For the native inhabitants in its path, the military, economic, and spiritual conquest of South America was—as it has continued to be in such areas as Amazonia—an almost unrelieved tragedy. Nor did it have the benefit of a Las Casas crying out for justice for the Indians, or even the painstaking kind of ethnography that is the Mexican legacy of Fray Bernardino de Sahagin, a remarkable sixteenth-century Franciscan who, like a few other churchmen of his time, was blessed with an insatiable and even largely sympathetic curiosity that caused him to compile for posterity all he could learn from Aztec informants of the native civilization that the Spaniards, himself included, had come to destroy.
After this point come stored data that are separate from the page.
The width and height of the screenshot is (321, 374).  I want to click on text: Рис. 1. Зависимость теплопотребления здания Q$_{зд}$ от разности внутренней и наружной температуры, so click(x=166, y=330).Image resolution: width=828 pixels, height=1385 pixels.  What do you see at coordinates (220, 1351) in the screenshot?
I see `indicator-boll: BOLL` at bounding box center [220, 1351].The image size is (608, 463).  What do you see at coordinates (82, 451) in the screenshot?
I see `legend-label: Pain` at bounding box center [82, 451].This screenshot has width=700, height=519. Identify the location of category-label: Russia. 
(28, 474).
Sahagün's Florentine Codex and other writings include an impressive array of herbal lore which, together with the botanical and medicinal compilations of his learned contemporary, the royal physician Francisco Hernandez, is the indispensable starting point for any botanical, taxonomical, or ethnographic investigation of the sacred hallucinogens. The beautifully illustrated mid-sixteenth-century Aztec herbal known as the Codex Badianus may also have been composed under the auspices or inspiration of Sahagin. For the century following the Conquest, the treatises of Jacinto de la Serna and of Ruiz de Alarcon are essential for an understanding of the continued functions of traditional hallucinogens, especially tobacco, morning glories, peyote, and mushrooms, during the early Colonial period, and the ways in which these were affected by, or managed to evade, the processes of culture change and Christian acculturation.
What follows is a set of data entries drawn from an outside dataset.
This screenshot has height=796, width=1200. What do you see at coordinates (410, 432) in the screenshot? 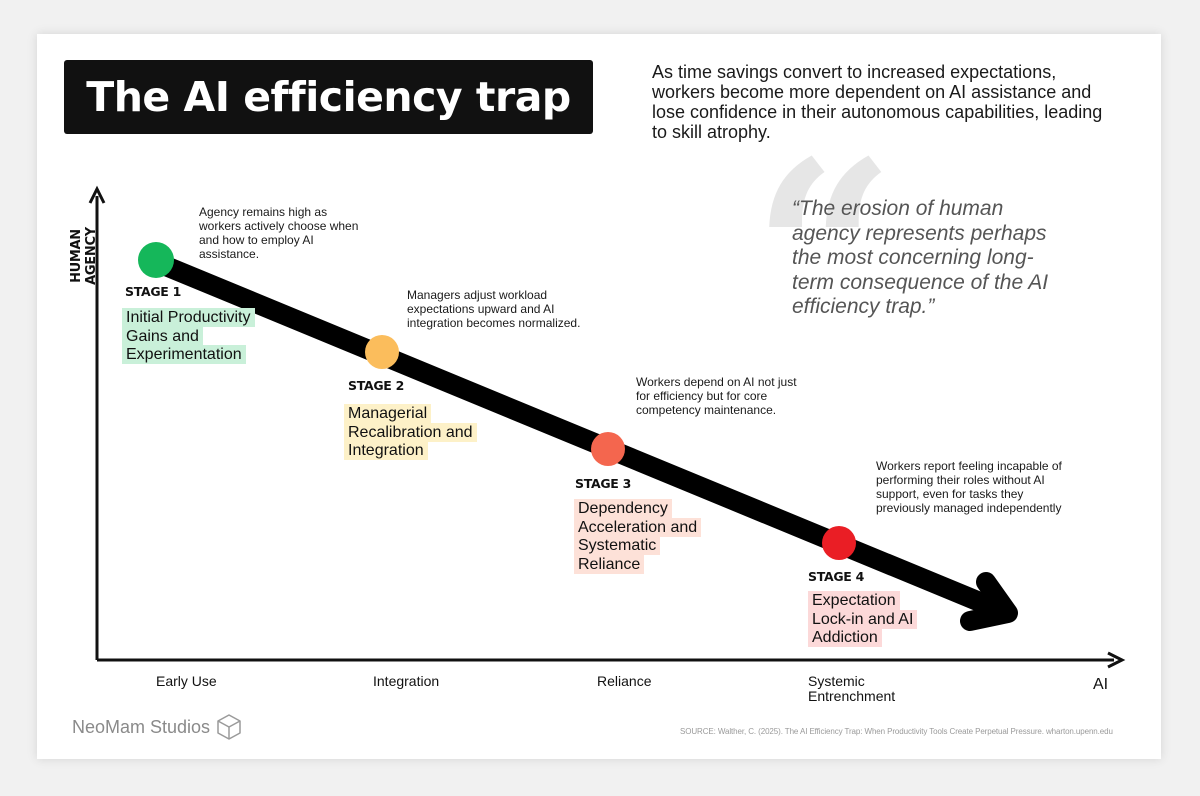
I see `stage-2-name-text: Managerial Recalibration and Integration` at bounding box center [410, 432]. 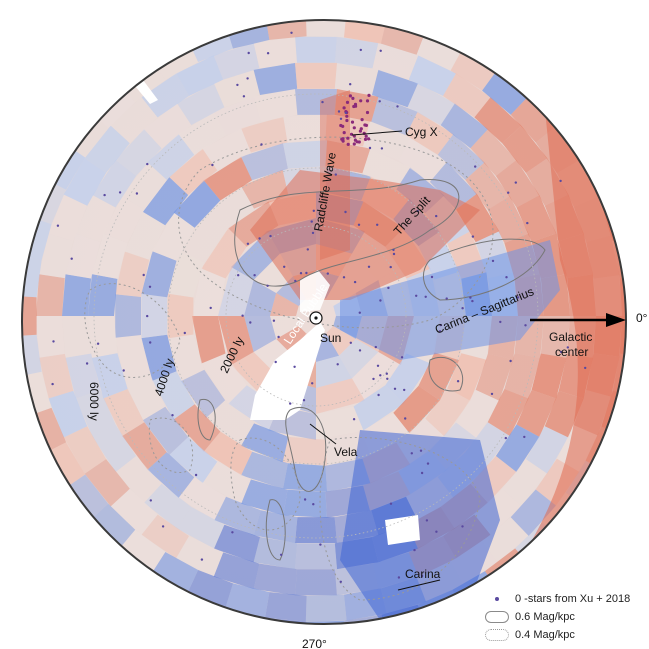 What do you see at coordinates (573, 599) in the screenshot?
I see `legend-stars-label: 0 -stars from Xu + 2018` at bounding box center [573, 599].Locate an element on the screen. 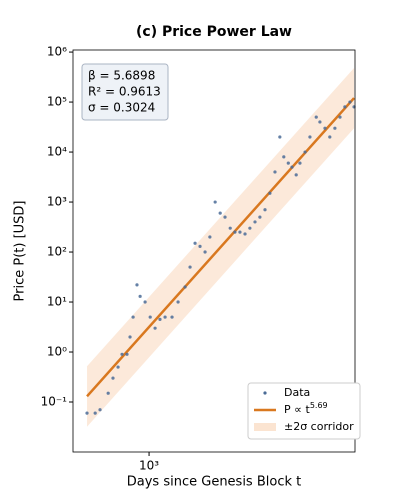  legend-label: Data is located at coordinates (297, 392).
Although there are references in the Colonial literature to ritual intoxication by means of plants, for South America the pre-nineteenth-century sources are not very satisfactory, and apart from Alexander von Humboldt's identification and discussion of one of the two major sources of hallucinogenic snuff on the Orinoco, there is little that could be called scientific. It is in fact no exaggeration to state that practically everything we know today of the botany, taxonomy, chemistry, and even anthropology of the ritual hallucinogens of South America ultimately had its genesis in the work of the modern ethnobotanists—from the Yorkshireman plant explorer Richard Spruce to Harvard's Richard Evans Schultes. Spruce in 1851 collected and named the first specimens of Banisteriopsis caapi, which he identified as the source of the intoxicating drink of Upper Amazonian Indians. Schultes's field research in the American tropics and in Mexico since the late 1930's has directly or indirectly led to the botanical, chemical and cultural identification of most of the vegetal hallucinogens of the New World, a task that is nonetheless not yet complete and will undoubtedly continue for years to come.
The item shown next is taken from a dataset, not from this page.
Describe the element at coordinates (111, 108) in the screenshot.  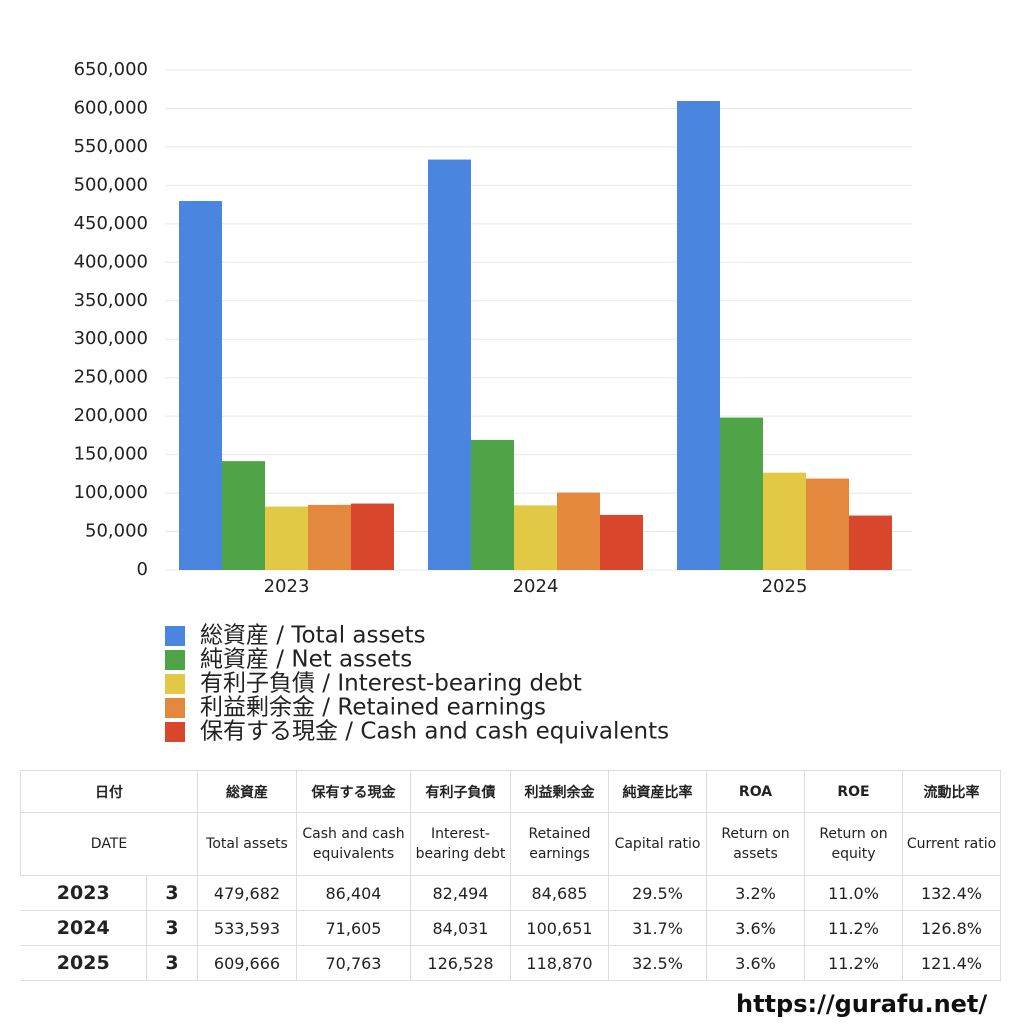
I see `y-tick-label: 600,000` at that location.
*Kohobba, whose use died out in the Antilles after the Conquest, along with hundreds of thousands of the native population, was made from the seeds of an acacia-like tree, Anadenanthera peregrina, which are rich in tryptamines and from which a number of Indian tribes in northeastern South America still prepare their intoxicating snuffs. Initially, however—indeed, until the early twentieth century--kohobba was generally identified with tobacco, an understandable error since tobacco was, and continues to be, used in similar ways elsewhere in South America. It is even possible that kohobba or a closely related word was also applied to intoxicating snuffs based mainly on tobacco.